══ Data supplied ══

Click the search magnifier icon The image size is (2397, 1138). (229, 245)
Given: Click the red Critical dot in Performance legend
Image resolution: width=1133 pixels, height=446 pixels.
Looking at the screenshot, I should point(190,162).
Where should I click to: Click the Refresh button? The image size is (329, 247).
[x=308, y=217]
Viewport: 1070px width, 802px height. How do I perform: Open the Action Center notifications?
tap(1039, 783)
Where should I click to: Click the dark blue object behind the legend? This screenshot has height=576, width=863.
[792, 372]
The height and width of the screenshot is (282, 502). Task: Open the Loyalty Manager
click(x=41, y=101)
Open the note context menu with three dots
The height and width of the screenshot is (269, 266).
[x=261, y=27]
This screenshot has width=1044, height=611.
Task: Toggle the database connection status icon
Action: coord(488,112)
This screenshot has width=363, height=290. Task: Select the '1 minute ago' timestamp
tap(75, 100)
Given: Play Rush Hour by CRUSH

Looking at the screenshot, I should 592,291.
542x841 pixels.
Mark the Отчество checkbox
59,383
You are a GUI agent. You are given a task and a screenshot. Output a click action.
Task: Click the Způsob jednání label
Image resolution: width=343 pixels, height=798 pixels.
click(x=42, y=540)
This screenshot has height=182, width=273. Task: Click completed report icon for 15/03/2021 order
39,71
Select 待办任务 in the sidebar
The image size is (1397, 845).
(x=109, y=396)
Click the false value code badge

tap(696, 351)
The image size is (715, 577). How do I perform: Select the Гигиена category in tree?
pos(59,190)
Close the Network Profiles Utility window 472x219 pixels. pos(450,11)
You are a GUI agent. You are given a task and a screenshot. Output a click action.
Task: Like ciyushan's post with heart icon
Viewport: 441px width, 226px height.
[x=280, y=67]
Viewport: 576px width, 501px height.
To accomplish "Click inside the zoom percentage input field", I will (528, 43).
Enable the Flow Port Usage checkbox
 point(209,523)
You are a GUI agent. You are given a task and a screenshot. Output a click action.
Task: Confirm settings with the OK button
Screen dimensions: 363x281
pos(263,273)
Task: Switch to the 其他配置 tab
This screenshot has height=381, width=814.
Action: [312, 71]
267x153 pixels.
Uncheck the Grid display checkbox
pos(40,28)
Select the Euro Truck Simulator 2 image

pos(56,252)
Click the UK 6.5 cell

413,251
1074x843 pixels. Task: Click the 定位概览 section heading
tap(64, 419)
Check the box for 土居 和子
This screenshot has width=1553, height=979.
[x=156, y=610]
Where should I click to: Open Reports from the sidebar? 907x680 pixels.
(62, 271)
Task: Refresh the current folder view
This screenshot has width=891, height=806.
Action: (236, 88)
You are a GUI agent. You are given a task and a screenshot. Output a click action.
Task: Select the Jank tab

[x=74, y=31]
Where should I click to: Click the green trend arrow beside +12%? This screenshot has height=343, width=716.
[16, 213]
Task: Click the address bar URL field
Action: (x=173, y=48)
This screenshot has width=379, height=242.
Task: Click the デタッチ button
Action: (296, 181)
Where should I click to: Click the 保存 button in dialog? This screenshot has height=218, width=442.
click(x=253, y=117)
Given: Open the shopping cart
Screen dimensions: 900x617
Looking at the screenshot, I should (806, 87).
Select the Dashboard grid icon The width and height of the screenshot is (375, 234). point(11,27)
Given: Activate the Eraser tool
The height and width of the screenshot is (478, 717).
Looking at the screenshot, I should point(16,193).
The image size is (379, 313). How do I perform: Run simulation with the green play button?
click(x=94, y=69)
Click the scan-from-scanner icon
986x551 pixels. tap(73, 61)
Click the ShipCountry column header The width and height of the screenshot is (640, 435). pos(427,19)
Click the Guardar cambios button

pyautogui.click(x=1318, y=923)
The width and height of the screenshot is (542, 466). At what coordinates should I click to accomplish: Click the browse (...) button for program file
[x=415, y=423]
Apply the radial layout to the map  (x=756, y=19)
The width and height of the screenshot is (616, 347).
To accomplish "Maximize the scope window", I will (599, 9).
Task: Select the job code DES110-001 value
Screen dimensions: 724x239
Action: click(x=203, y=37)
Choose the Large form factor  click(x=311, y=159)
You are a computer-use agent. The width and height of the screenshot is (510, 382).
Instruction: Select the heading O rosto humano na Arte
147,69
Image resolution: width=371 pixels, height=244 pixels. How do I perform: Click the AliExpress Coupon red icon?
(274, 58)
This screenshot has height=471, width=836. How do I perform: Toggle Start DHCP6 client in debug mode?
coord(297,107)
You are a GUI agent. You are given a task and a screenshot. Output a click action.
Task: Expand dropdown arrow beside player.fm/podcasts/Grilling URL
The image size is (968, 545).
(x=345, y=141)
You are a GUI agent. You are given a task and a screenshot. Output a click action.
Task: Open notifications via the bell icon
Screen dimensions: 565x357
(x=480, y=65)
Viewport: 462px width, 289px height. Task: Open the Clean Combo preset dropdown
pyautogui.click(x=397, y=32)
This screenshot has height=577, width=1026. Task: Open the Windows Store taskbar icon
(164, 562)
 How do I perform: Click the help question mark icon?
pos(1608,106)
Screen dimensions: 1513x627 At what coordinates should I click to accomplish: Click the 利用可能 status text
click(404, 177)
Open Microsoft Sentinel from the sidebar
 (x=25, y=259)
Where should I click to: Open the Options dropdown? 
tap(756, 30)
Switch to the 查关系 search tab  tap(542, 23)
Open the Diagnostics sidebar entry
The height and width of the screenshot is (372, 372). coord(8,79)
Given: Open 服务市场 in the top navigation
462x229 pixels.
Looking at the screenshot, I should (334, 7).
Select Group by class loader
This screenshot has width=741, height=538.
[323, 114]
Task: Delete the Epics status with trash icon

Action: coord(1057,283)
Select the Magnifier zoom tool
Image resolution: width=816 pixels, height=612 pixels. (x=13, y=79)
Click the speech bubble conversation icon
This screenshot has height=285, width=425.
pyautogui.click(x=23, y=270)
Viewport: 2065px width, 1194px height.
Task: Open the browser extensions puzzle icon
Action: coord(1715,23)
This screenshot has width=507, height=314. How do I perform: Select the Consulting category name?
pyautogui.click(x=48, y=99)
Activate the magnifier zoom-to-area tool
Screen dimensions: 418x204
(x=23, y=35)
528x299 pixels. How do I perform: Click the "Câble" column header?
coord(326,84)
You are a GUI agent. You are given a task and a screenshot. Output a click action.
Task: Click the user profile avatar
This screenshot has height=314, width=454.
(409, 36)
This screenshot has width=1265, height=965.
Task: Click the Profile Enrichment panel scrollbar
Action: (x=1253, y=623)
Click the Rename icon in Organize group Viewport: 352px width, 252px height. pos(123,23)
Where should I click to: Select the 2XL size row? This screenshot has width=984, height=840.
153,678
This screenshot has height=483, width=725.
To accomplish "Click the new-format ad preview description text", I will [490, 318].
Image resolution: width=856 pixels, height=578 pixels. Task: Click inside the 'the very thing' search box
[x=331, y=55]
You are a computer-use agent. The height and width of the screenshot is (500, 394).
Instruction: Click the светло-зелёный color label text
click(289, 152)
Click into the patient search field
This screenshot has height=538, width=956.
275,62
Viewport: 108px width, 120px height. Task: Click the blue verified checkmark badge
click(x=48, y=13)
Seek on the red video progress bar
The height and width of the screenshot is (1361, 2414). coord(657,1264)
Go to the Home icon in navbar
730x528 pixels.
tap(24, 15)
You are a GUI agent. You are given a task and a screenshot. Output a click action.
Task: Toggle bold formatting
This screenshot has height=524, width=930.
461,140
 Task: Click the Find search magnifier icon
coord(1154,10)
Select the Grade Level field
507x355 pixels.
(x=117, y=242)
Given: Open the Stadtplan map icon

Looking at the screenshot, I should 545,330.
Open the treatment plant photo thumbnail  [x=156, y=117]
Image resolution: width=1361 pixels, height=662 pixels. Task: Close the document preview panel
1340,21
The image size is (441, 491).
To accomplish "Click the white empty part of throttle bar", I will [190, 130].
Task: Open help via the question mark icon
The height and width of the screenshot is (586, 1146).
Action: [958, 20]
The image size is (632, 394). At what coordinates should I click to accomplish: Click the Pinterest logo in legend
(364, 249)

═══

Task to carry out
Begin at the line that has "Viewport: 576px width, 501px height." and stop after the line that has "pyautogui.click(x=1318, y=923)". Rewrite those lines, substituting "check box" for "checkbox" and leaving everything else as it is.

Task output
Viewport: 576px width, 501px height.
To accomplish "Click inside the zoom percentage input field", I will (528, 43).
Enable the Flow Port Usage check box
 point(209,523)
You are a GUI agent. You are given a task and a screenshot. Output a click action.
Task: Confirm settings with the OK button
Screen dimensions: 363x281
pos(263,273)
Task: Switch to the 其他配置 tab
This screenshot has height=381, width=814.
Action: [312, 71]
267x153 pixels.
Uncheck the Grid display check box
pos(40,28)
Select the Euro Truck Simulator 2 image

pos(56,252)
Click the UK 6.5 cell

413,251
1074x843 pixels. Task: Click the 定位概览 section heading
tap(64, 419)
Check the box for 土居 和子
This screenshot has width=1553, height=979.
[x=156, y=610]
Where should I click to: Open Reports from the sidebar? 907x680 pixels.
(62, 271)
Task: Refresh the current folder view
This screenshot has width=891, height=806.
Action: (236, 88)
You are a GUI agent. You are given a task and a screenshot. Output a click action.
Task: Select the Jank tab

[x=74, y=31]
Where should I click to: Click the green trend arrow beside +12%? This screenshot has height=343, width=716.
[16, 213]
Task: Click the address bar URL field
Action: (x=173, y=48)
This screenshot has width=379, height=242.
Task: Click the デタッチ button
Action: (296, 181)
Where should I click to: Click the 保存 button in dialog? This screenshot has height=218, width=442.
click(x=253, y=117)
Given: Open the shopping cart
Screen dimensions: 900x617
Looking at the screenshot, I should (806, 87).
Select the Dashboard grid icon The width and height of the screenshot is (375, 234). point(11,27)
Given: Activate the Eraser tool
The height and width of the screenshot is (478, 717).
Looking at the screenshot, I should point(16,193).
The image size is (379, 313). How do I perform: Run simulation with the green play button?
click(x=94, y=69)
Click the scan-from-scanner icon
986x551 pixels. tap(73, 61)
Click the ShipCountry column header The width and height of the screenshot is (640, 435). pos(427,19)
Click the Guardar cambios button

pyautogui.click(x=1318, y=923)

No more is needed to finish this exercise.